Content automation: generates and publishes entries in bulk, populating new models with structured content and handling references, assets and locale variants, with idempotent writes, dry-run previews, and rollback safety so repeated agent runs never duplicate or corrupt production content.
Governance: human-in-the-loop approval gates, scoped API credentials, and sandbox vs. production environment separation keep autonomous writes auditable and reversible.

04 / 07Featured project
AI-Powered Interview & Candidate Screening Platform
Built an internal AI interviewing and screening application on Azure AI Foundry that conducts and evaluates candidate interviews and automatically shortlists qualified candidates for the hiring team.
CV intelligence: parses and structures candidate CVs with Azure AI Document Intelligence, then semantically matches skills and experience against role requirements using embeddings and vector similarity.
Answer & behaviour analysis: uses Azure OpenAI Service models as an LLM-as-a-judge scorer against a structured competency rubric, with Azure AI Language for sentiment, key-phrase and tone signals, to assess both the substance of answers and behavioural indicators.
Decisioning: combines CV fit, answer quality, and behavioural scores into a weighted, explainable ranking with a per-candidate rationale for recruiters, reducing manual screening effort and standardising evaluation.
Responsible AI: rubric-based consistency checks, bias-mitigation prompt design, Azure AI Content Safety, and mandatory human review before any hiring decision, keeping the system decision-support rather than decision-making.
05 / 07Featured project
Paycor Report Migration to Snowflake
Led a cross-functional team of engineers through the end-to-end migration of Paycor's reporting and client data from on-premises infrastructure to Snowflake, owning the project from discovery and architecture planning to final cutover.
Delivered the migration with Snowflake stored procedures and Python automation, coordinated data mapping and schema design, and established validation and testing protocols to catch discrepancies before go-live.

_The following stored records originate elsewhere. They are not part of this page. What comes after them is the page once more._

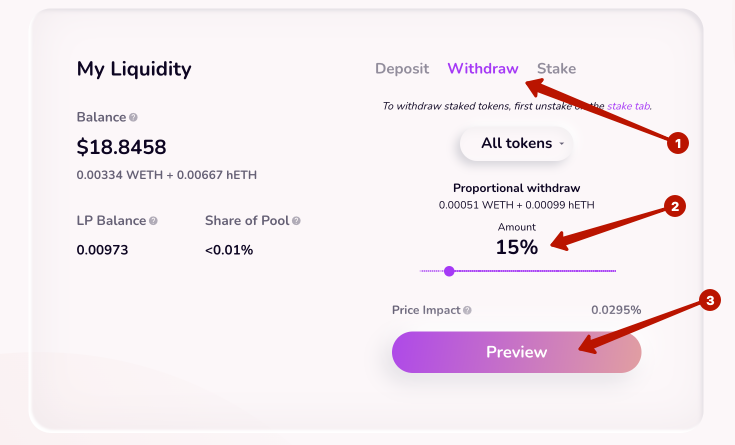Click the $18.8458 balance figure
This screenshot has width=735, height=445.
[x=121, y=147]
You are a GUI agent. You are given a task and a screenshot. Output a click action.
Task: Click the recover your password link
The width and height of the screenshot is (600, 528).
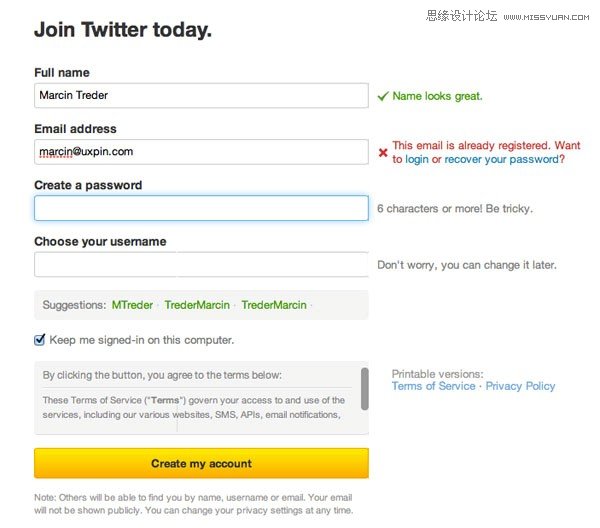point(501,159)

The project secured nearly $1M in additional revenue and improved data accessibility, query performance, and scalability for Paycor's reporting and analytics.

06 / 07Featured project
Modjoul IoT Platform
Led the frontend team on Modjoul's IoT asset-management dashboard, translating device telemetry into actionable views for operations teams.

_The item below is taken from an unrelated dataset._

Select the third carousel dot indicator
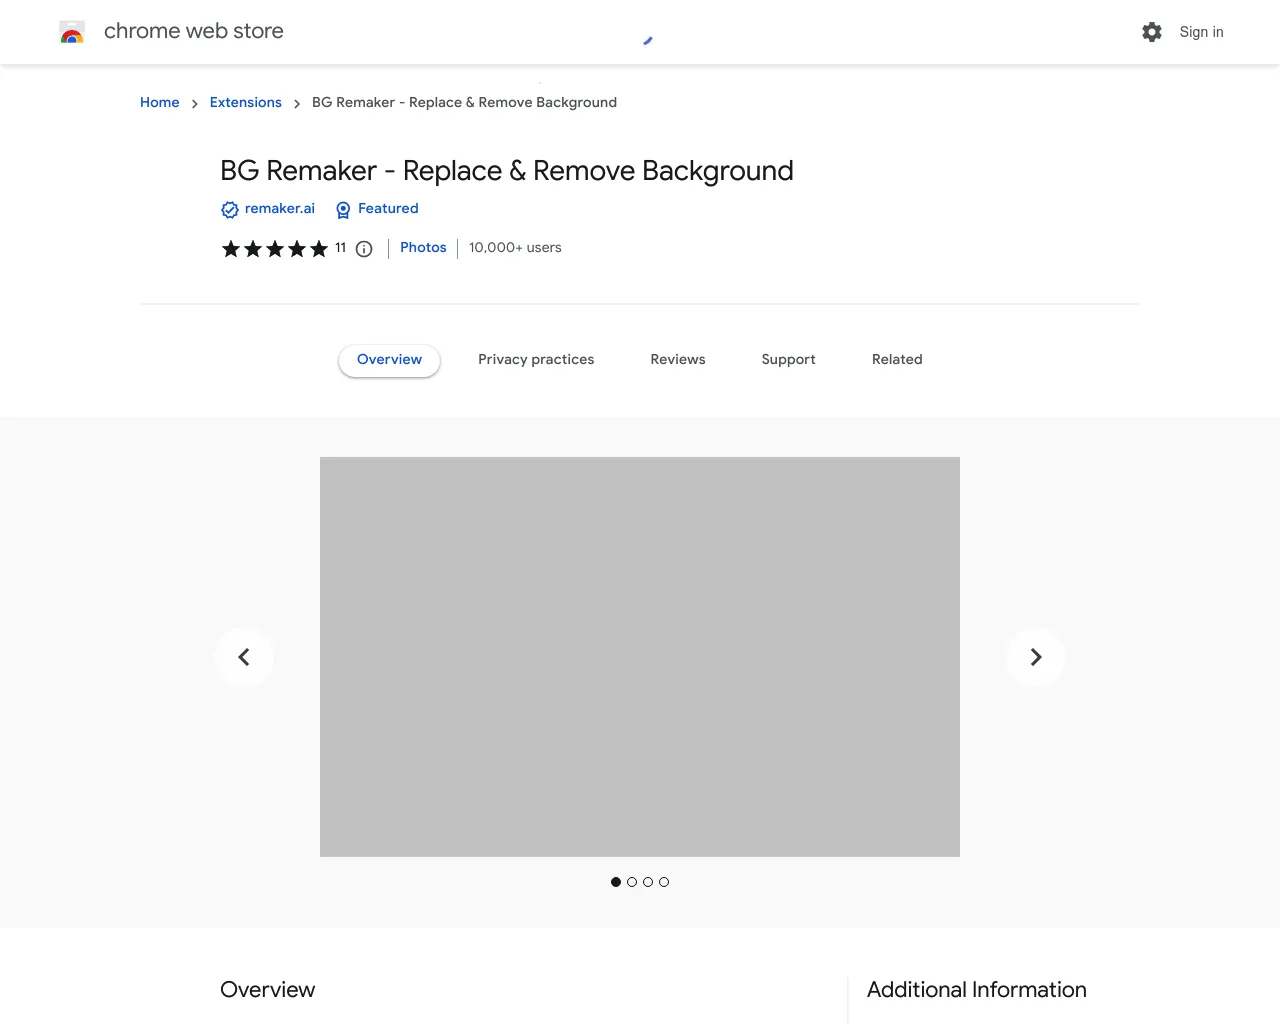Screen dimensions: 1280x1024 [x=647, y=882]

Managed AWS cloud deployments with secure API Gateway and Cognito integrations, and guided a sub-team through the full SDLC.

07 / 07Featured project
Online Hiring Platform
Built an online hiring platform that screens candidates using emotion-based analysis and facial recognition, giving recruiters a faster way to shortlist applicants.
Handled both backend logic and frontend UI integration, including cloud deployments.